Items from a data source
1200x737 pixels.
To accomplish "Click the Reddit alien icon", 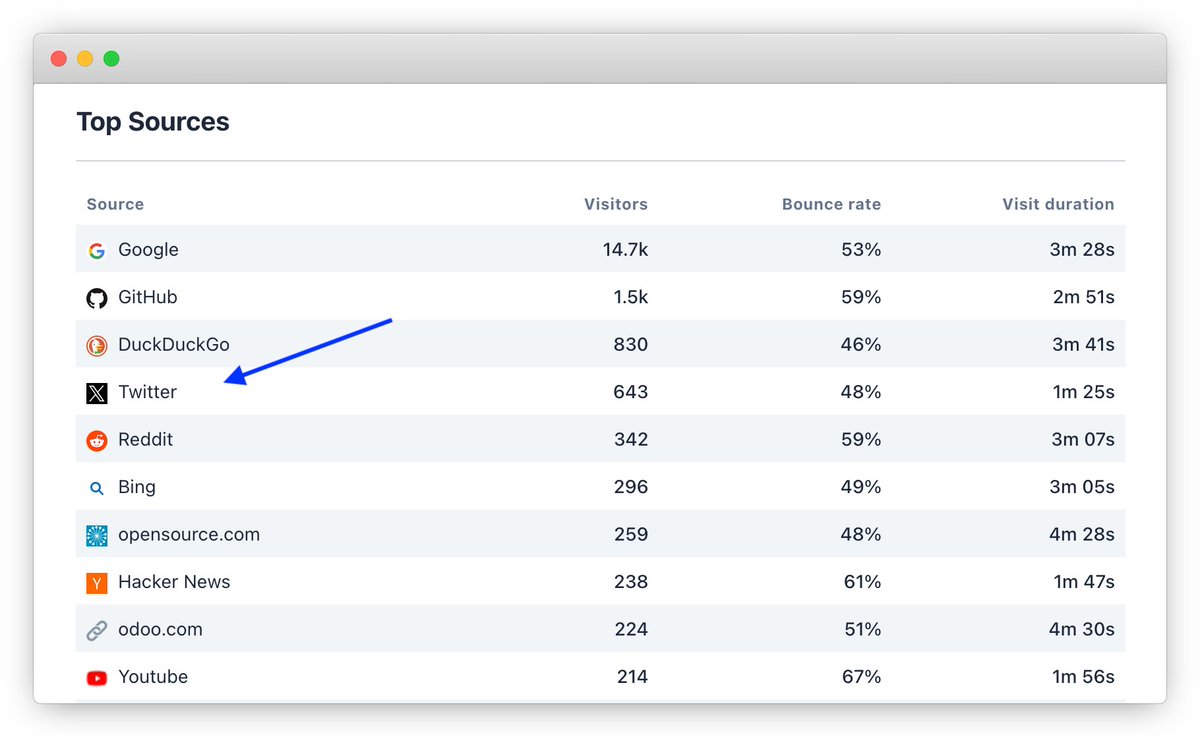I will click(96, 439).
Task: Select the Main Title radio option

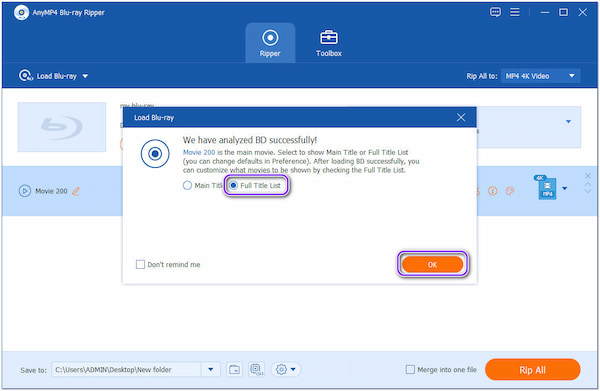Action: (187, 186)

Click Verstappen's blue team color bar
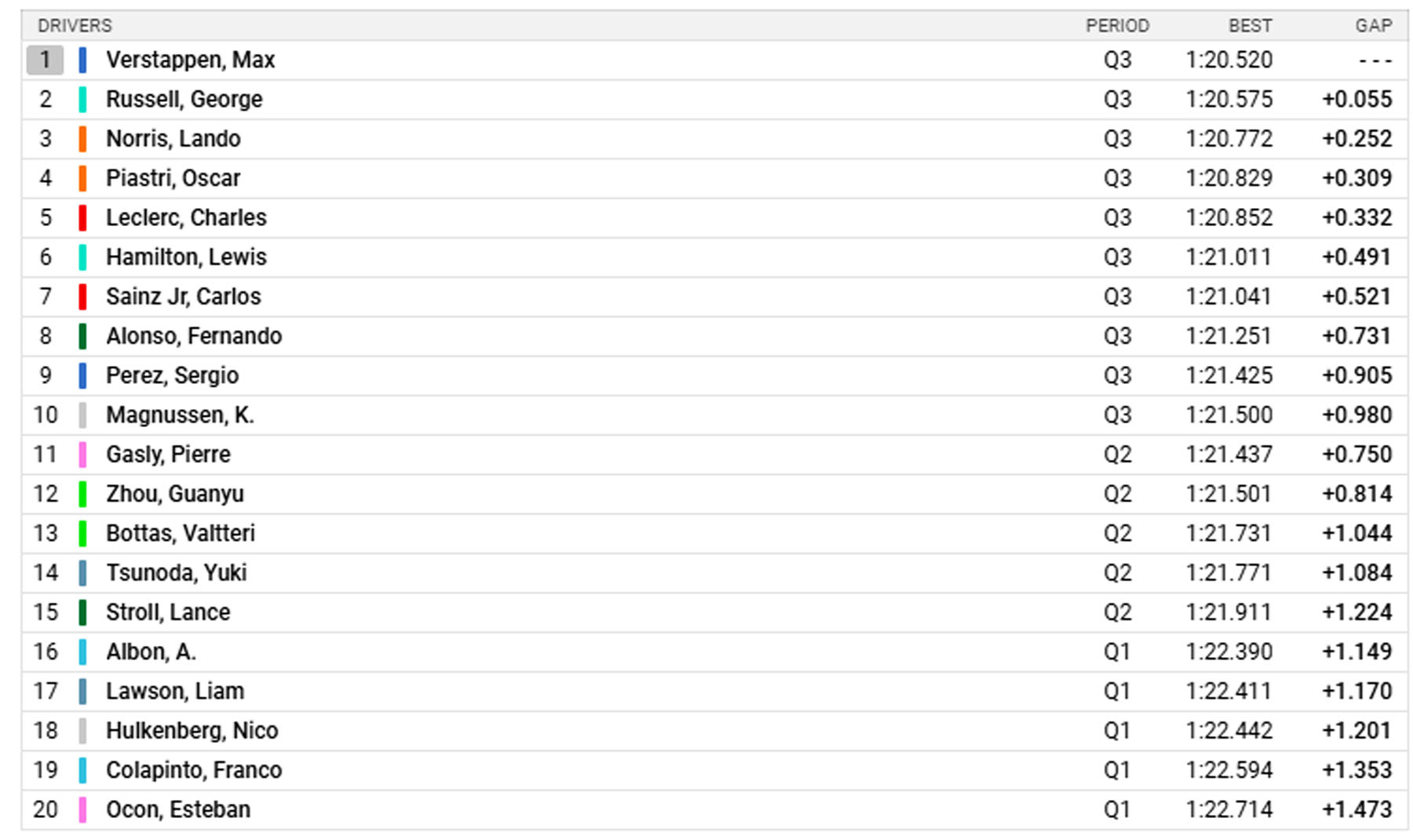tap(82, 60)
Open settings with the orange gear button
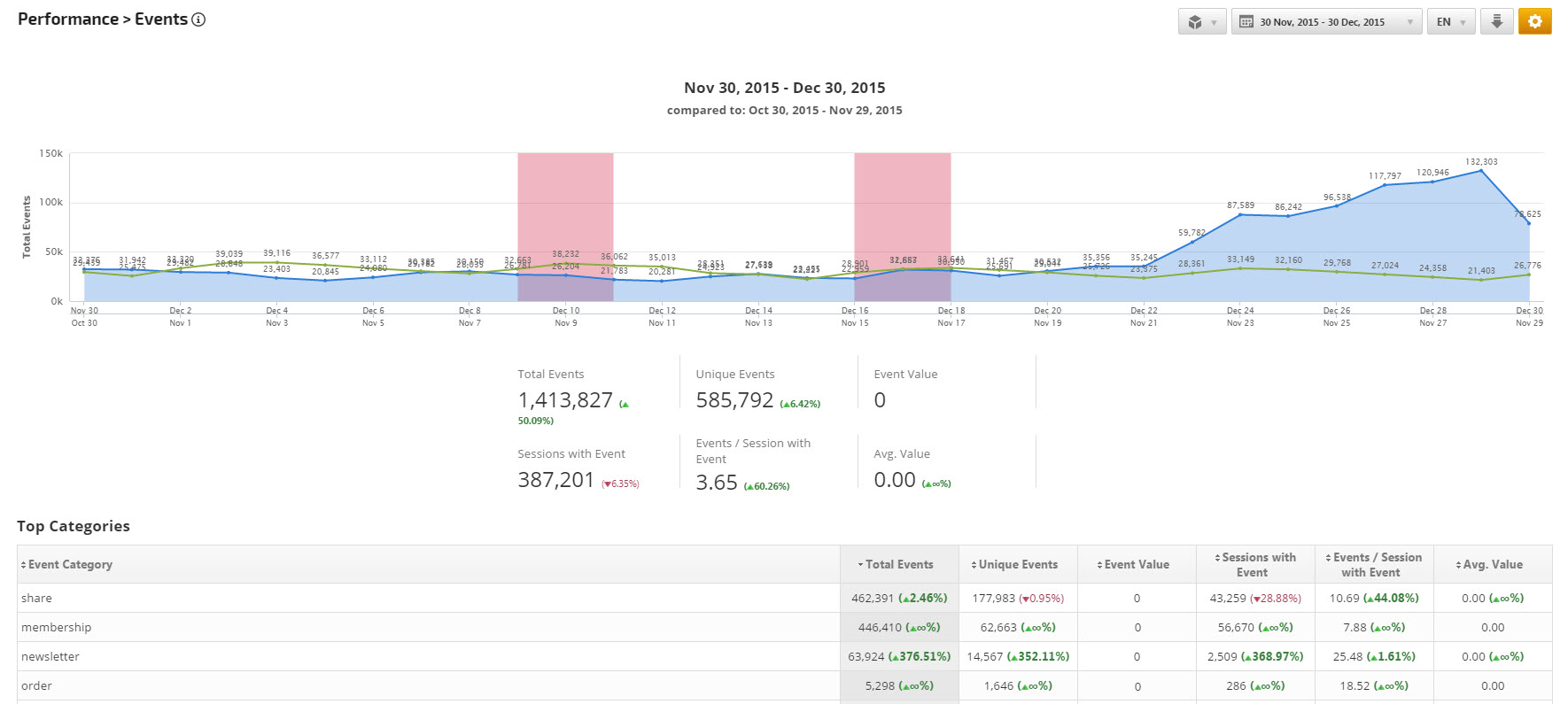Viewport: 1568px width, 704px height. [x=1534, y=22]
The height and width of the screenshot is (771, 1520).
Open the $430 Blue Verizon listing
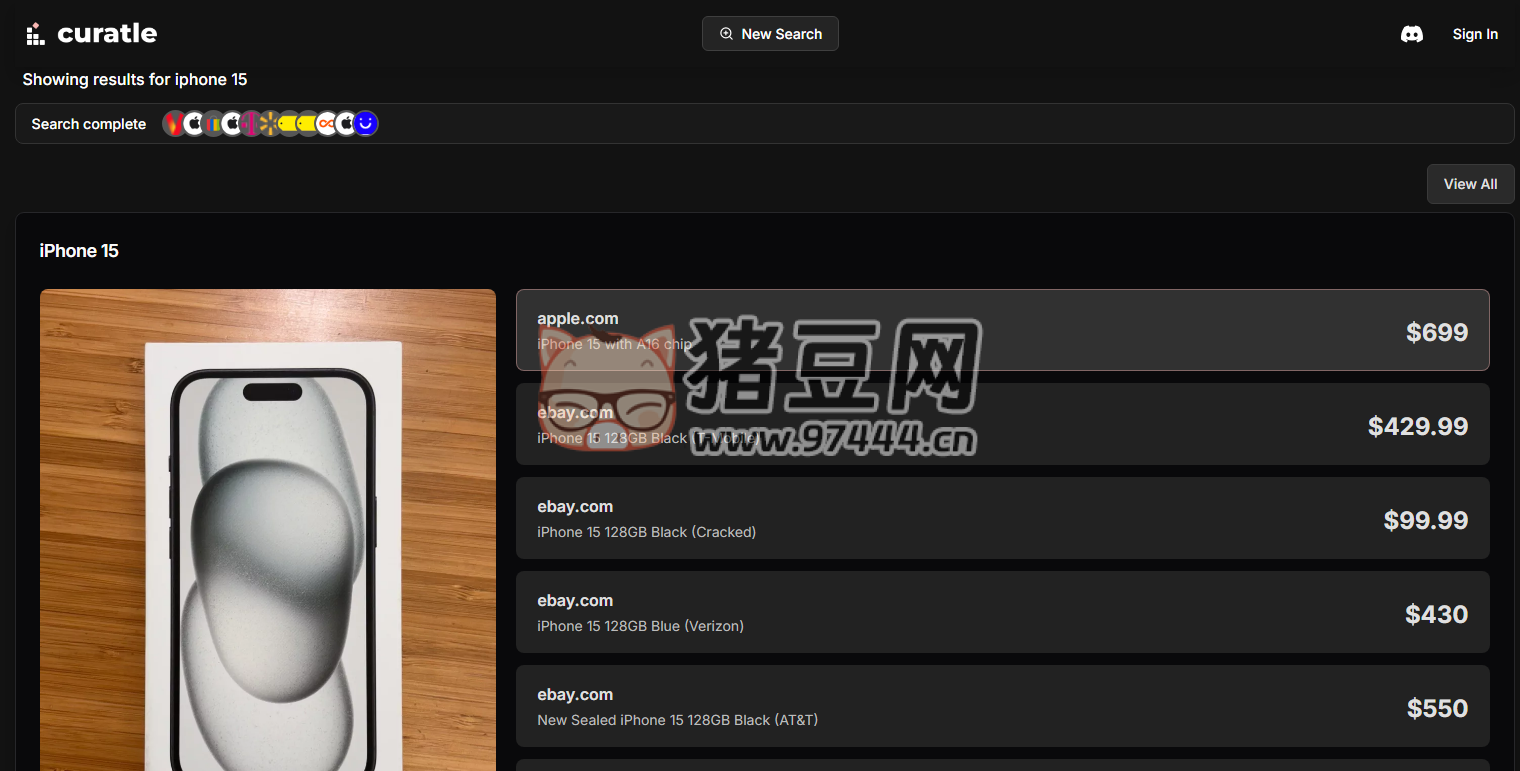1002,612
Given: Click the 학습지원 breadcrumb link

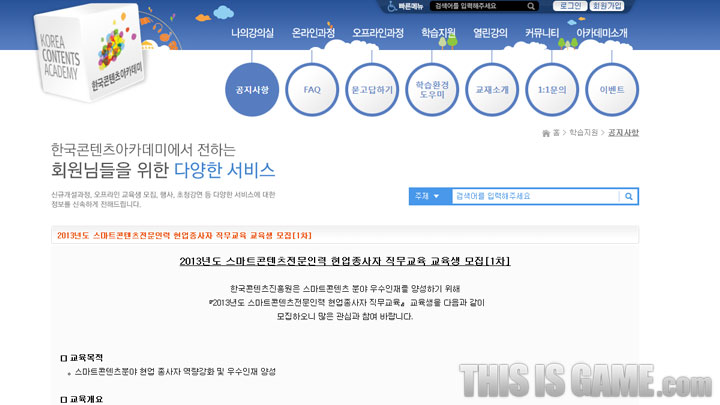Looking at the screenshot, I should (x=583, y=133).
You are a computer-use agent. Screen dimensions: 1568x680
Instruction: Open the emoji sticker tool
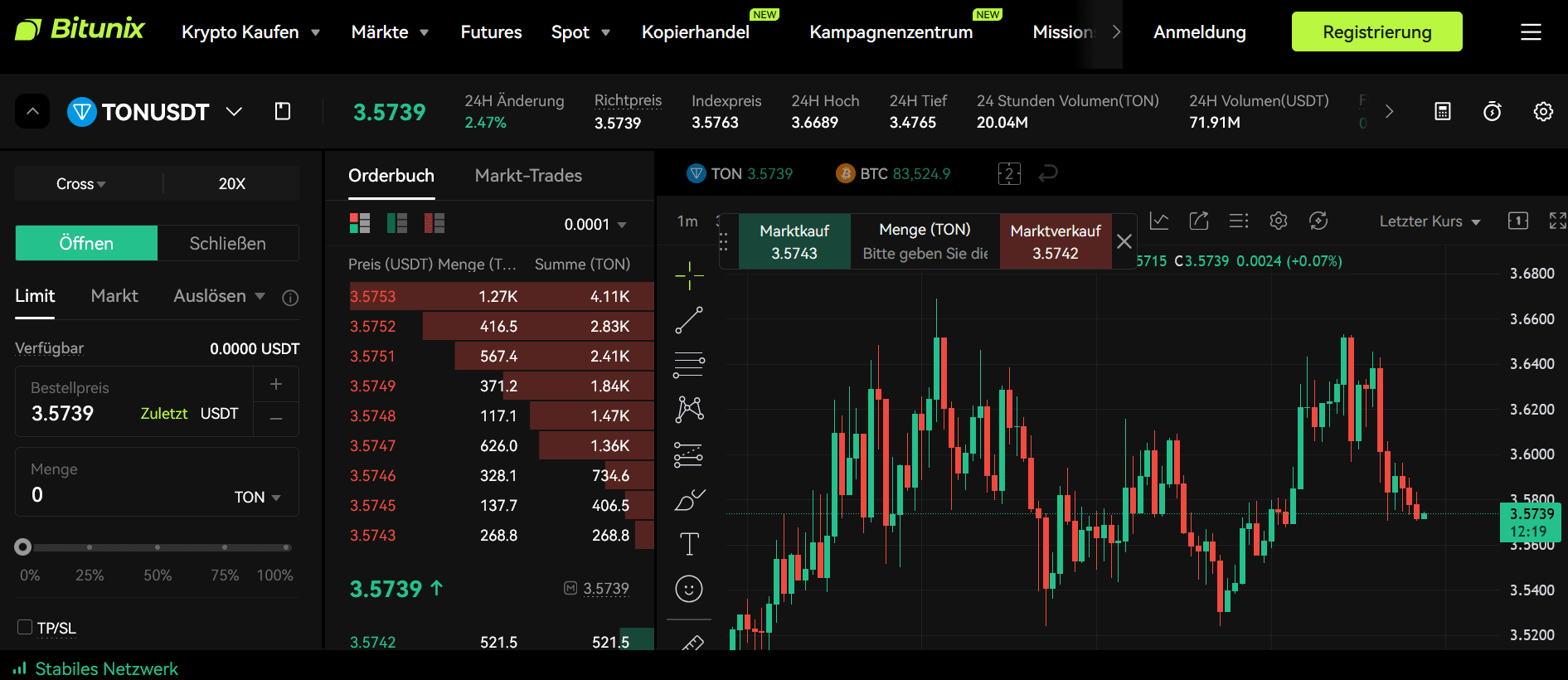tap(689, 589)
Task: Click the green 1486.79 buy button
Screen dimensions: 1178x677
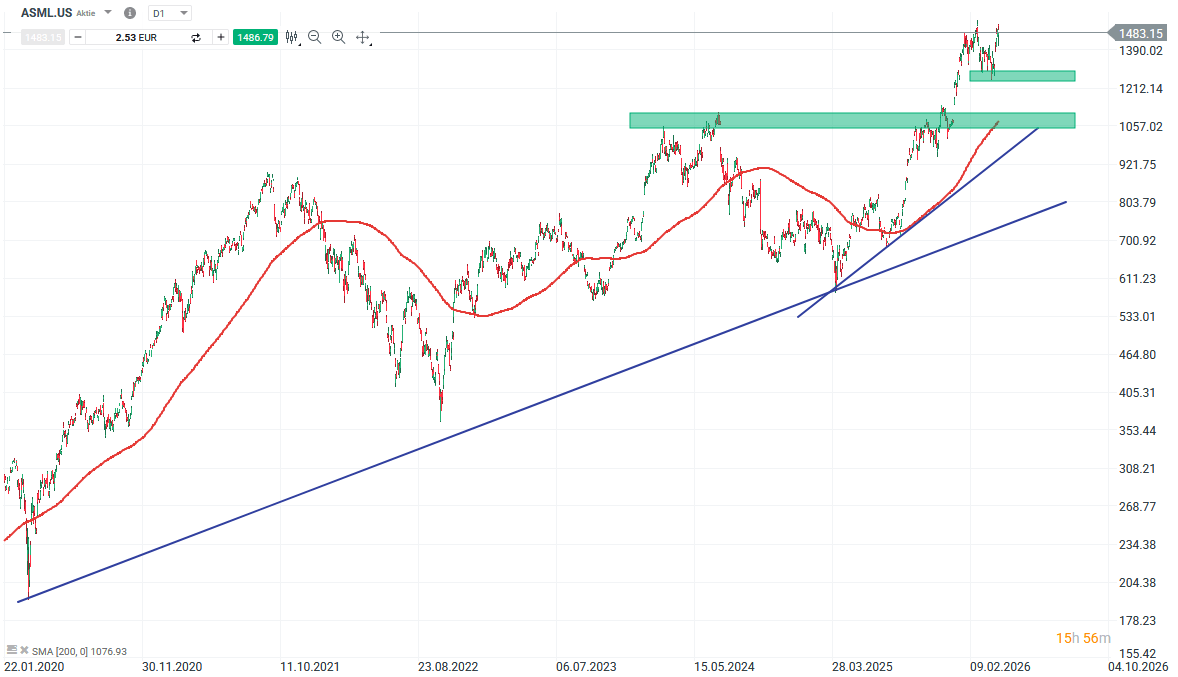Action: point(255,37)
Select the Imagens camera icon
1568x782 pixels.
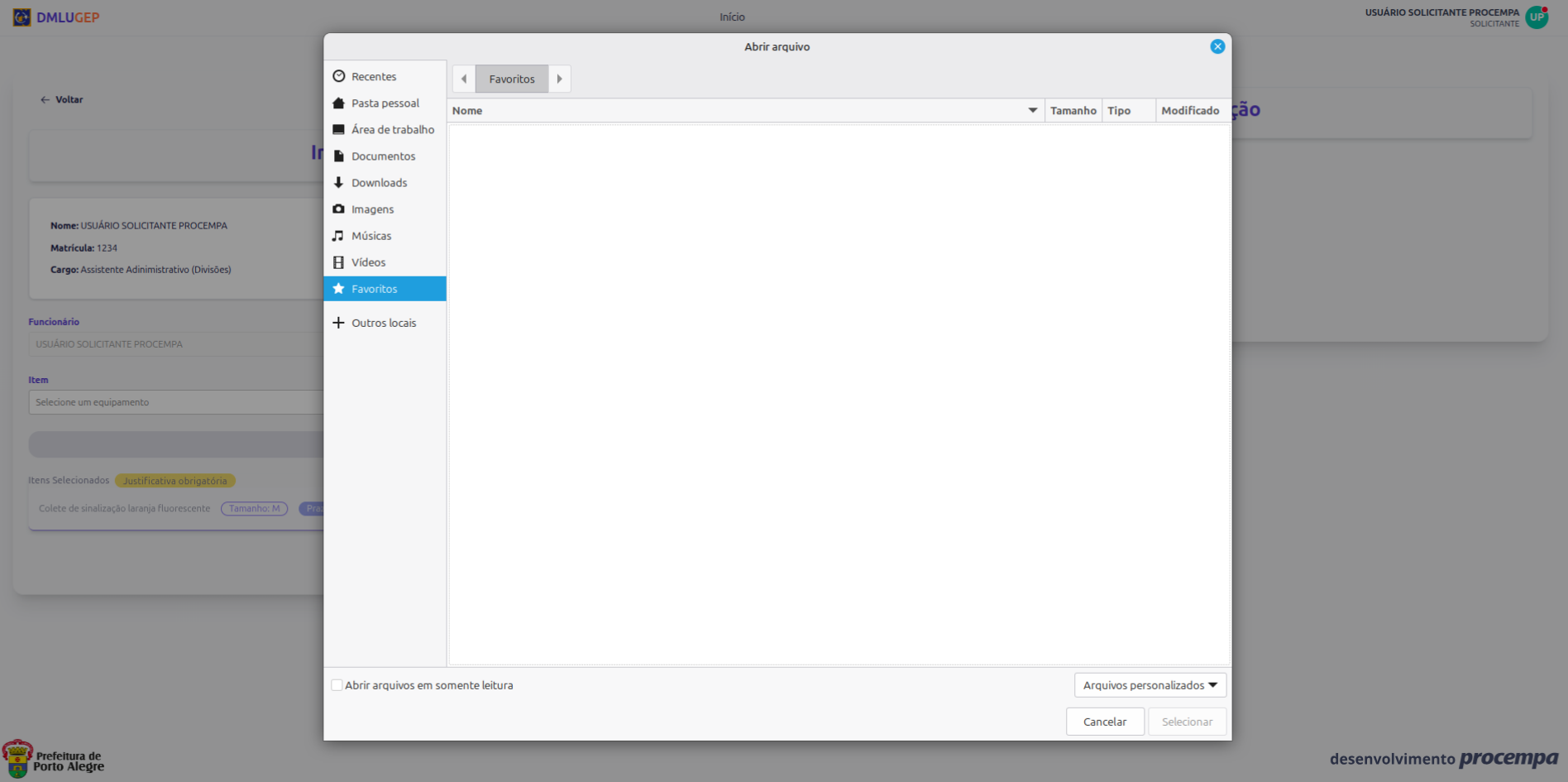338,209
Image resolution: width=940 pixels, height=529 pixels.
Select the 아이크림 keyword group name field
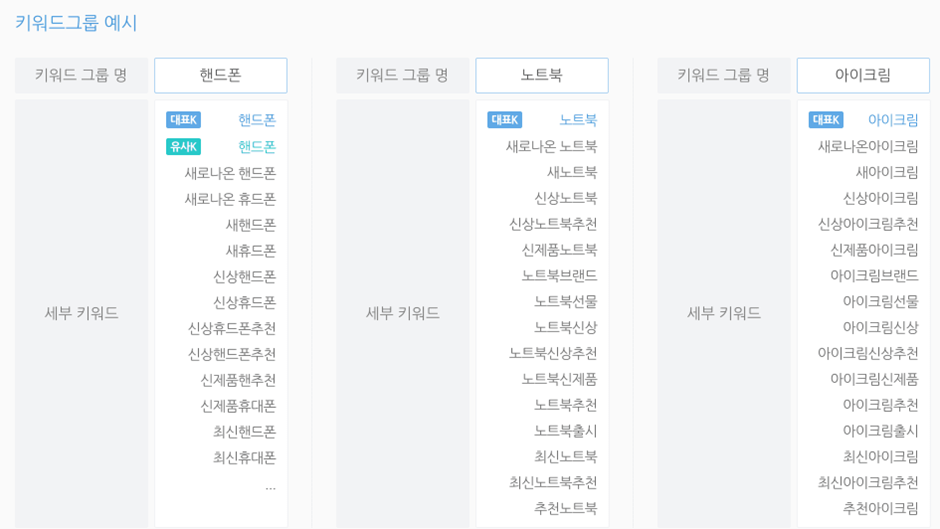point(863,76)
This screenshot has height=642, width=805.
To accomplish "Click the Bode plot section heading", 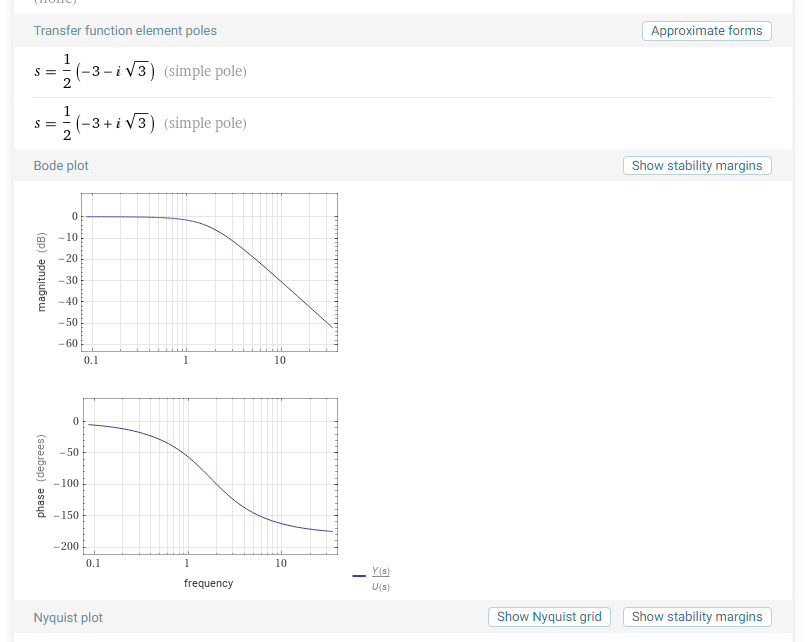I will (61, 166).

→ **Task**
Print from the line containing "Task: Select the Main Title radio option" through the line containing "Image resolution: width=940" in the data above, exactly as the lines stand, and omit every picture.

→ **Result of this task**
Task: Select the Main Title radio option

Action: (187, 186)

Click Verstappen's blue team color bar
tap(82, 60)
Open settings with the orange gear button
Viewport: 1568px width, 704px height. [x=1534, y=22]
The height and width of the screenshot is (771, 1520).
Open the $430 Blue Verizon listing
1002,612
Given: Click the 학습지원 breadcrumb link

Looking at the screenshot, I should (x=583, y=133).
You are a computer-use agent. Screen dimensions: 1568x680
Instruction: Open the emoji sticker tool
tap(689, 589)
Task: Click the green 1486.79 buy button
Screen dimensions: 1178x677
Action: point(255,37)
Select the Imagens camera icon
1568x782 pixels.
338,209
Image resolution: width=940 pixels, height=529 pixels.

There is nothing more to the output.